Oil prices remain at their highest amid growing supply fears
The psychological barrier of $100 for a barrel of oil, which until recently was viewed as remote, is now a stone’s throw away. On Friday, the price of Brent traded above $93 a barrel, an increase of more than 18 percent since the beginning of 2022.
In the US, the price of WTI has followed a similar path and traded above $92 a barrel. It adds seven consecutive weeks to the upside. And it has its own tailwinds: A winter storm in Texas, an oil state par excellence, has raised fears of supply disruptions in the largest American shale play which produces almost 5 million barrels per day. Prices were also supported by the weakening of the US dollar, in particular against the euro.
As a result, oil prices moved to more than seven-year highs — and there are no clear reasons on the horizon for them to drop — supported by solid demand as the omicron variant is not slowing down activity as much as initially feared and supply tensions stemming from geopolitical risks, as well as the onset of cold weather in the US.
Add to this the inability of OPEC+ to achieve the announced increase in production, given the obvious lack of spare capacity among some member countries. However, the geopolitical and weather factors are temporary in nature and can have only a short-term impact.
Oil prices also received support from US Energy Information Administration data released on Wednesday. The data showed that US crude inventories over the past week fell by 1 million barrels, to 415.1 million barrels, contradicting analysts’ forecasts of an increase of 1.5 million barrels.
At the same time, distillate inventories, which include diesel and fuel oil, fell by 2.4 million barrels, at a time when the US is experiencing an intense cold snap across the country, a situation that has boosted demand for fuel.

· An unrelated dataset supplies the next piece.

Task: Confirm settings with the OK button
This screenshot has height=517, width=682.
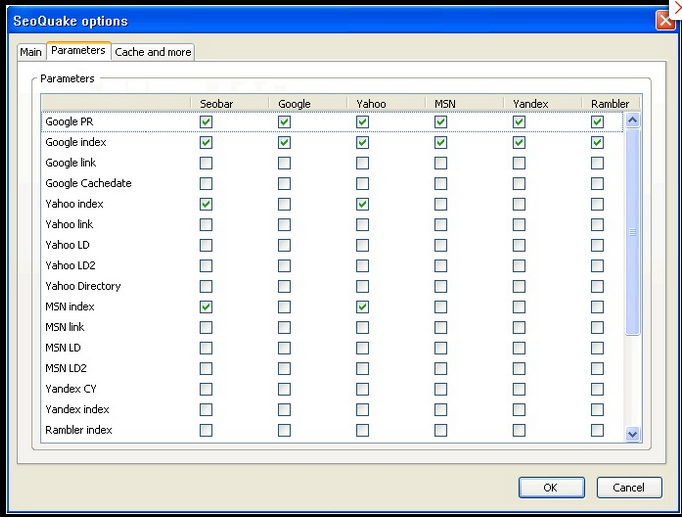Action: [551, 488]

An additional factor supporting oil prices was US oil production, which fell for the second week in a row and reached 11.5 million bpd against 11.8 million bpd at the beginning of the year. This data shows that, despite the growth of drilling activity (for the week ending Feb. 4 operating oil rigs increased by two to 497 units), US production continues to stagnate.

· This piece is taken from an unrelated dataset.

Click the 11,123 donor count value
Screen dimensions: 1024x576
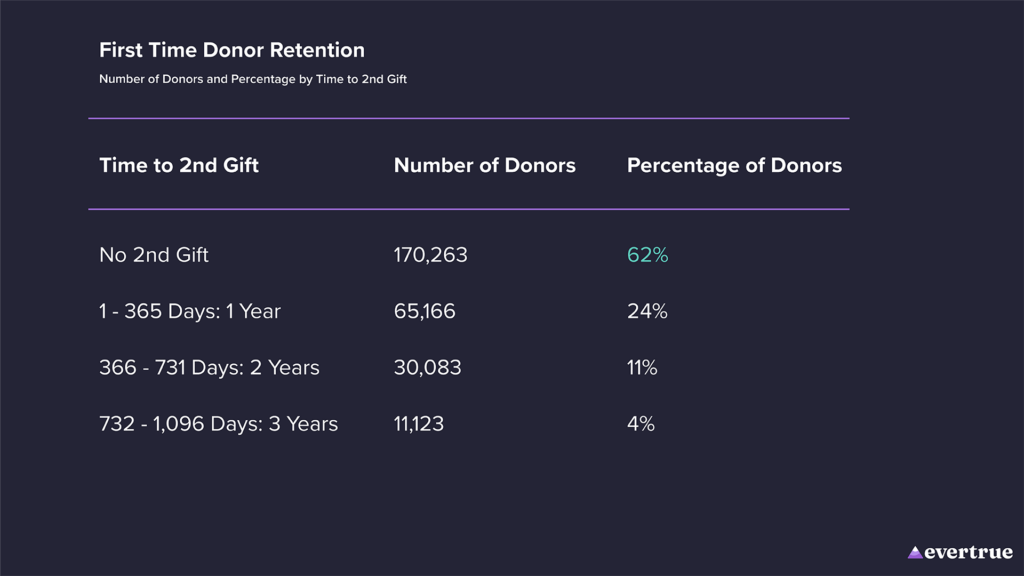click(x=419, y=424)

In addition, the market continues to monitor the ongoing tensions around the Ukraine crisis. Tensions between the countries remain, and the escalation of the conflict could lead to supply disruptions. If gas supply to Europe is disrupted, it could lead to an increase in gas replacement with oil.

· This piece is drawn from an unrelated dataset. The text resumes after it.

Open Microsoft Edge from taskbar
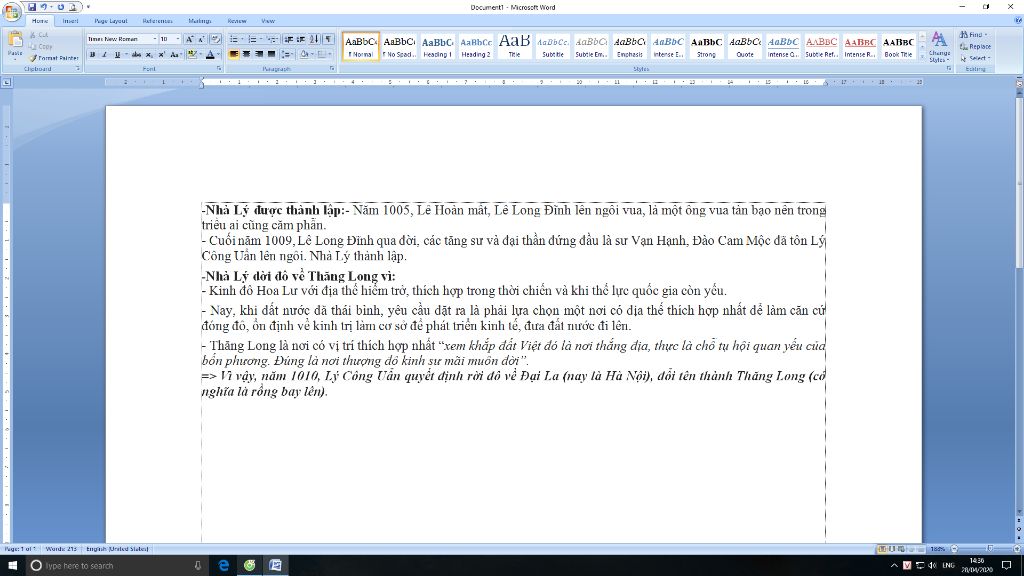 [224, 566]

And, if the West imposes more commodity-related sanctions, oil production could also suffer. However, diplomatic priority in resolving the issue has reduced risks — at least for now — and limited price increases.
Moreover, oil-producing countries show no signs of being uncomfortable with high prices. At its meeting last week, OPEC+ did not move and decided to keep intact its previous decision, which foresees a gradual increase in supply by 400,000 bpd by March. The meeting took place in record time. Saudi Energy Minister Prince Abdulaziz bin Salman said it took just 16 minutes to discuss.
However, the problem is that actual OPEC+ production lags far behind target levels. At the end of 2021, OPEC+ production was more than 800,000 bpd below target and now it could increase to about 1 million bpd. It is more difficult to restore production than to reduce it. New projects are also not enough, since the previous five-year plan was characterized by a very low level of investments in upstream, including due to the growing environmental agenda in OECD countries.
In such circumstances, OPEC+ countries had no other option but to stick to the previous schedule. Increasing quotas by more than 400,000 bpd to contain the rise in oil prices makes no sense, since only four members within the group — Saudi Arabia, Iraq, the UAE and Kuwait — are able to increase production and maintain it. However, Iraq has recently flagged up difficulties in ramping up production tangibly above current levels.
Thus, in the short term, the oil market will continue to be under pressure, as the dynamics of the current trend will not likely change soon. High inflation provides additional support for oil price growth. Despite the strengthening of the hawkish rhetoric of the US Federal Reserve during its January meeting, high energy prices will keep inflation at a high level at least in the first half of 2022.
Therefore, the growth of oil prices in the short term is likely to continue. However, the seasonal decline in demand, usually observed in the first quarter, may limit the potential for prices to rise.
For now, supply shortfalls remain a key supporting factor for prices. The media also focus on geopolitical tensions, but this factor has rather a psychological effect and may not have a significant impact on oil prices in the future. But, if the current sentiment is maintained on the horizon for the next months, the achievement of $100 per barrel looks quite real.
Indeed, there is a growing feeling in the market that high prices will not disappear overnight. Germany’s Commerzbank has raised its oil price forecast for the first quarter to $90 a barrel, up from $80 in its previous forecast.
• Dr. Namat Al-Soof is an Iraqi oil expert with experience in upstream and market analysis. He has held senior analyst positions at OPEC, IEF in Riyadh, and the OPEC Fund for International Development, and is currently a consultant to a number of companies in the oil industry.